I would use something like the Fantom drives with triple connection capability, then it can be added to a faster system in the future when you decide a 100mb network isn't fast enough. Plus they're quiet and energy efficient.


----------



## Sonnie (Apr 11, 2006)

The E4200 already offers faster speeds, although I am not sure I would need it. 

I see were there are some others having issues with their computer recognizing the Fantom with the USB 2.0, so I am wondering if it is UPnP and will work with the E4200. I tried an Iomega external 2.0 drive I had last night and it would not work.


----------



## sparky77 (Feb 22, 2008)

After a quick read through the userguide I guess it does have gigabit wired networking. As far as your external not working it looks as though it has to be formatted in FAT32, if it's formatted NTFS that could explain why it doesn't work. Pretty much all the externals I've seen use the umsd driver so there shouldn't be much for compatibility issues.


----------



## Sonnie (Apr 11, 2006)

Yep... I suspect it is formatted NTFS. I stuck a FAT32 USB thumb drive in there and it works fine.

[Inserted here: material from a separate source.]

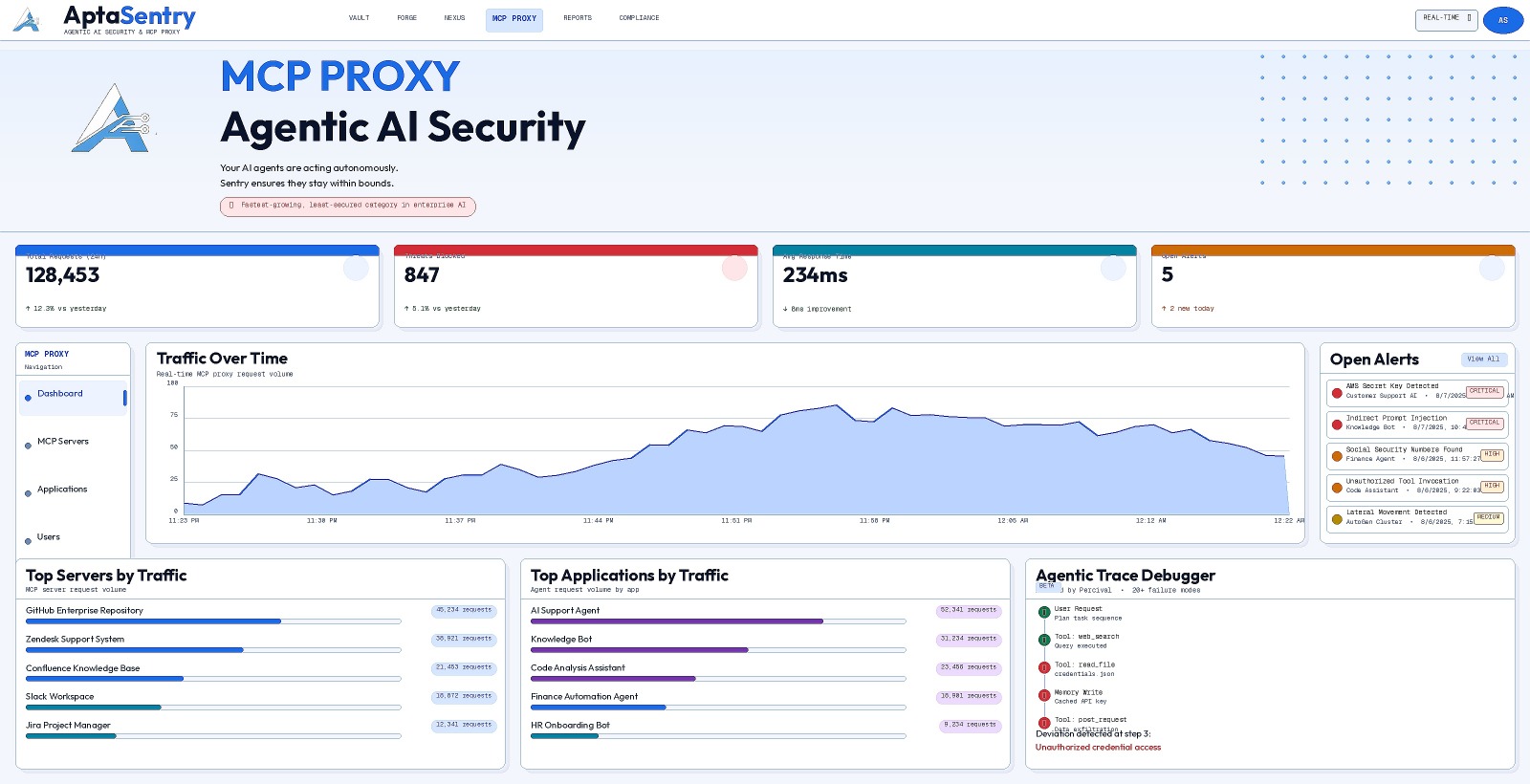Open MCP Servers in sidebar navigation
The width and height of the screenshot is (1530, 784).
pyautogui.click(x=63, y=442)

I don't see the advantages of it being a "media server". It looks just like another drive on the network to me. :huh:


----------



## Sonnie (Apr 11, 2006)

Hmmm ... here is a list of compatible hard drives and several of the NTFS drives passed.


----------



## Sonnie (Apr 11, 2006)

The Seagate FreeAgent Go 500GB appears to be FAT32 and NTFS compatible for about a hundred bucks.


----------



## sparky77 (Feb 22, 2008)

You should be able to reformat your existing Iomega drive to fat32 by right clicking on the icon under "computer" and selecting format, make sure the file system is set to fat32 and uncheck "quick format," give it a label if you want to, and click start. If you want to save the files that are on there copy them to another drive before you format, then copy them back afterwards.

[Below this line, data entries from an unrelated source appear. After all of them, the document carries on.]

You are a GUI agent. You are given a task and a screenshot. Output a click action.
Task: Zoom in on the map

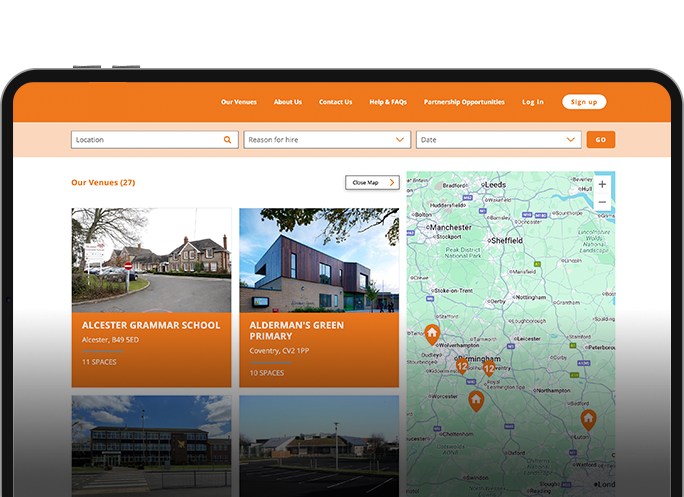point(602,185)
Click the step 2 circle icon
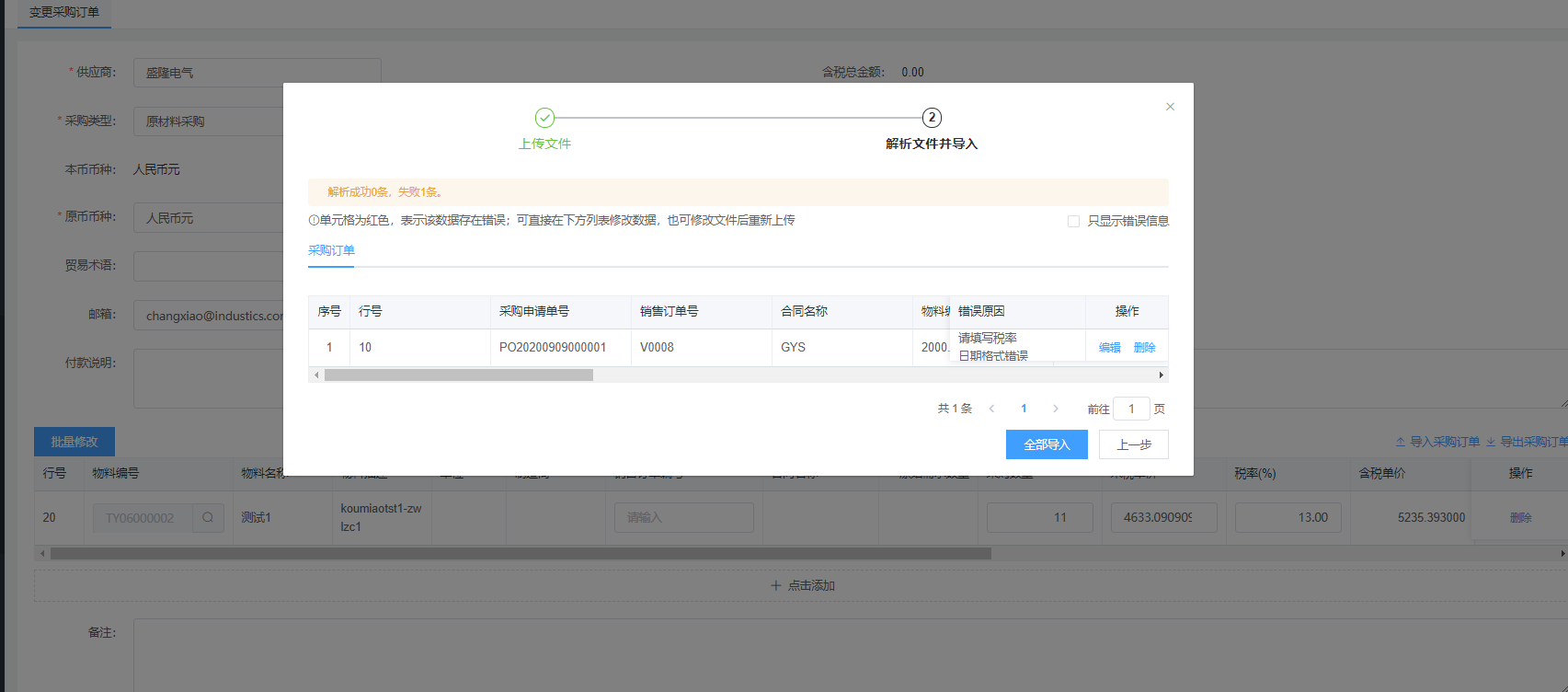 [x=932, y=118]
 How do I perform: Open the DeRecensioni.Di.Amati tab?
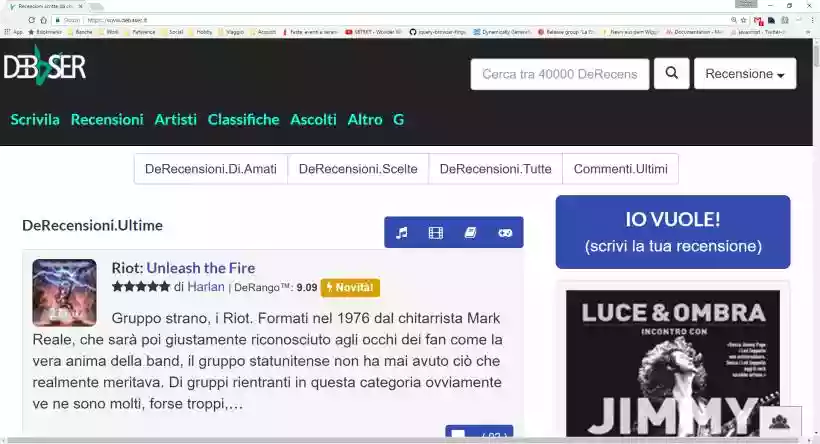coord(211,169)
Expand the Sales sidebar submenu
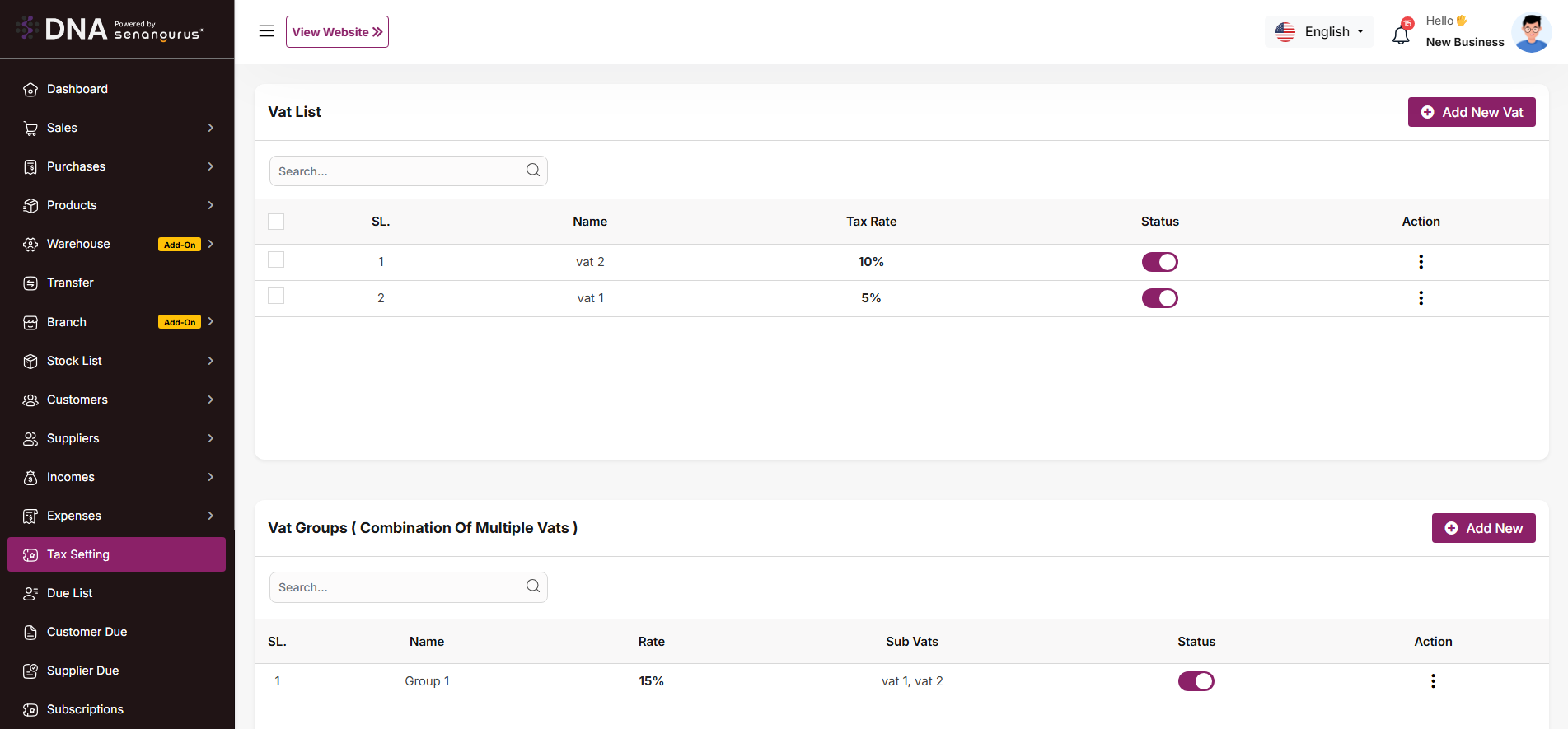The width and height of the screenshot is (1568, 729). tap(210, 128)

In order for dlna devices such as a Ps3 to see the drive you'll have to set up that feature in the routers configuration, which didn't look too complicated.


----------



## Sonnie (Apr 11, 2006)

Yeah... I am planning on reformatting it.

I guess what I was getting confused about was the difference between a media server and a media player. The router will act as a media server when connected to a digital media player... otherwise it simply gives us a networked storage device when used with an external hard drive. I suppose that is all we really need.


----------



## KalaniP (Dec 17, 2008)

Media server simply provides a networked data storage location that is receptive to / compatible with software (or software built into a device) that is designed to look for network data sources of the right flavor. UPnP, DLNA, etc. are standards (although that term should be used loosely here since incompatibilities abound), so in theory, if you have a DLNA compatible media server, any software that is DLNA compatible should be able to find your networked media collection and use it as a data source.


----------



## Sonnie (Apr 11, 2006)

That explains it better for me. Thanks!

Now I just need to decide if just a USB hard drive is good enough... or maybe think about a media player with a built in drive. I could use the USB hard drive and Windows Media Player, but I have never been fond of WMP and its GUI.


----------



## KalaniP (Dec 17, 2008)

Sonnie said:


> That explains it better for me. Thanks!
> 
> Now I just need to decide if just a USB hard drive is good enough... or maybe think about a media player with a built in drive. I could use the USB hard drive and Windows Media Player, but I have never been fond of WMP and its GUI.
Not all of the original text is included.